Hummmm......I was actually surprized when I saw they worked on stranded and couldn't get my head around that either. 

In your first pic it looks like aluminum wire. Is it? I know they aren't for AL. 

I  re-read the instructions carefully and I note they say stranded (Tin-Bonded) for some gauges. Maybe you get better results tinning the wire? But that kind of takes the quick factor out of quick-connects I think.

I just went into the shop and tried a RED In-Sure on 16 gauge copper stranded wire. Worked like a charm...really solid. 

Keep me posted, hopefully you figure it out on your end as I do see the value in these things. I never tried the orange ones you have...just the ones like in my pic. Maybe a brand issue? I am using Ideal In-Sures. They come in Red (2 wire), Orange (3 wire) and Yellow (4 wire). Happy to drop off a few of mine if you want.













This thread sure seemed to get some traction. I went out and bought some Weather Pack connectors like @Chicken lights suggested and am glad I now know about these. I have the connectors and am just awaiting the crimper to arrive now.


----------



## Chicken lights (Feb 9, 2020)

CalgaryPT said:


> Hummmm......I was actually surprized when I saw they worked on stranded and couldn't get my head around that either.
> 
> In your first pic it looks like aluminum wire. Is it? I know they aren't for AL.
> 
> ...


You might want to have a terminal removal tool, too. It’s basically a metal straw that fits inside the body of the plug and lets you remove the pin and wire


----------



## CalgaryPT (Feb 9, 2020)

Chicken lights said:


> You might want to have a terminal removal tool, too. It’s basically a metal straw that fits inside the body of the plug and lets you remove the pin and wire


Arriving in the same order Tuesday. Thanks


----------



## Chicken lights (Feb 9, 2020)

CalgaryPT said:


> Arriving in the same order Tuesday. Thanks


You’re welcome!


----------



## PeterT (Feb 9, 2020)

No not aluminum wire in that example but it was a very stiff strand by comparison to my normal copper. The 14 & 12 AWG wire I have is quite high strand count low resistance wire. Both the metal & sheathing is quite supple. I tried that in the red 2 port & it didn’t engage. I’ll work at it some more. How much wire do you leave exposed?


----------



## PeterT (Feb 9, 2020)

Forgot to mention the orange ones are same brand & same wire range as the others, just single hole. Like doing an in-line butt joint I guess. They don't show up on the Home Depot link but were there in the store. The price on this system improves with larger qty packs but i wanted to try them first.


----------



## CalgaryPT (Feb 9, 2020)

PeterT said:


> No not aluminum wire in that example but it was a very stiff strand by comparison to my normal copper. The 14 & 12 AWG wire I have is quite high strand count low resistance wire. Both the metal & sheathing is quite supple. I tried that in the red 2 port & it didn’t engage. I’ll work at it some more. How much wire do you leave exposed?

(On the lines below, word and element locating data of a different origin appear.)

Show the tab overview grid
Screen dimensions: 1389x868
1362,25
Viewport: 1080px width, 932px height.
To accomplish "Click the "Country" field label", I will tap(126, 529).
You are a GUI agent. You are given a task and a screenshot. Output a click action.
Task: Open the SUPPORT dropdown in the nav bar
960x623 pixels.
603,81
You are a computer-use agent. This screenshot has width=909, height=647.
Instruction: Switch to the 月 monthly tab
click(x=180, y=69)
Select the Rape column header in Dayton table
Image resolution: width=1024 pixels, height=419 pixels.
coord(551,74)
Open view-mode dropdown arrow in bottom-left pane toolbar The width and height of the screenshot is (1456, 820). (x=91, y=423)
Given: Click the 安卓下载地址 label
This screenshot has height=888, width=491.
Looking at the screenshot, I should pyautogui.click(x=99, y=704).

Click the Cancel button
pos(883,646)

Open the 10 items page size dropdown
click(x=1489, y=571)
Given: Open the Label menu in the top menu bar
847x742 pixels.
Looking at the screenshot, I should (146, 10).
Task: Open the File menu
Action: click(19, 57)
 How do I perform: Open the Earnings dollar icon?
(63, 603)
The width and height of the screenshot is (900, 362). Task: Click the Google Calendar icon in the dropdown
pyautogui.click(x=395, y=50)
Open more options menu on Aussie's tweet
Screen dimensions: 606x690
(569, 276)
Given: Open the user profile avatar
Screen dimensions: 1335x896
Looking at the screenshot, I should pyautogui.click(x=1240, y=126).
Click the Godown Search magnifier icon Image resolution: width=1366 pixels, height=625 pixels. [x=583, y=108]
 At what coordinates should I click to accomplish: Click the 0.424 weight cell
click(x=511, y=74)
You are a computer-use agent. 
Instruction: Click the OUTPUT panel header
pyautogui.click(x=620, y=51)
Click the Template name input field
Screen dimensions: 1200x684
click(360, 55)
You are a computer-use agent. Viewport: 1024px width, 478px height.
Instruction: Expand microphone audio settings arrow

About 3/8 to 1/2 inch. Maybe the wire you are using Peter? I know I have some stuff that is the same gauge but the strands are finer. If I strip that to 1" it crumples before it fully engages. Maybe with more flexible wire, like lamp cord with supple insulation and finer strands, it won't be rigid enough to push in???


----------



## PeterT (Feb 9, 2020)

I think that's the case. The wire is for RC use, high strand count, low resistance, very pliable. According to this 12 AWG has 1660 strands. I guess that's why they call it wet noodle. LOL.
https://www.amainhobbies.com/deans-wet-noodle-12-gauge-2-each-red-black-wsd1410/p10558

The white wire was a snip of some 'lamp cord' type wire. Actually I don't know what the silver color is, coated copper? It was lower strand count, thicker strand so a bit stiffer. It almost worked butthe sheath kind of bunched up.


----------



## PeterT (Feb 9, 2020)

Ah, I see what your arrow is pointing at now. <= 19 str. (assume strands). So that would make it much stiffer than my stuff.


----------



## CalgaryPT (Feb 9, 2020)

Yeah, so maybe they are saying, in a roundabout way, not to use less than 19 strands unless you tin it. I'm thinking


----------



## CalgaryPT (Feb 9, 2020)

I mean *more than 19 strands* unless you tin it...sorry.


----------



## PeterT (Feb 9, 2020)

So would typical 120V house wire wire I would discover in my switches / junction box be of this low strand count? Is that similar to your example? I saw some wire on reels at Home Depot in electrical supply. I could tell it was quite a bit stiffer than what I use. Everything has a purpose I suppose. High strand is spendy.


----------



## Chicken lights (Feb 9, 2020)

PeterT said:


> So would typical 120V house wire wire I would discover in my switches / junction box be of this low strand count? Is that similar to your example? I saw some wire on reels at Home Depot in electrical supply. I could tell it was quite a bit stiffer than what I use. Everything has a purpose I suppose. High strand is spendy.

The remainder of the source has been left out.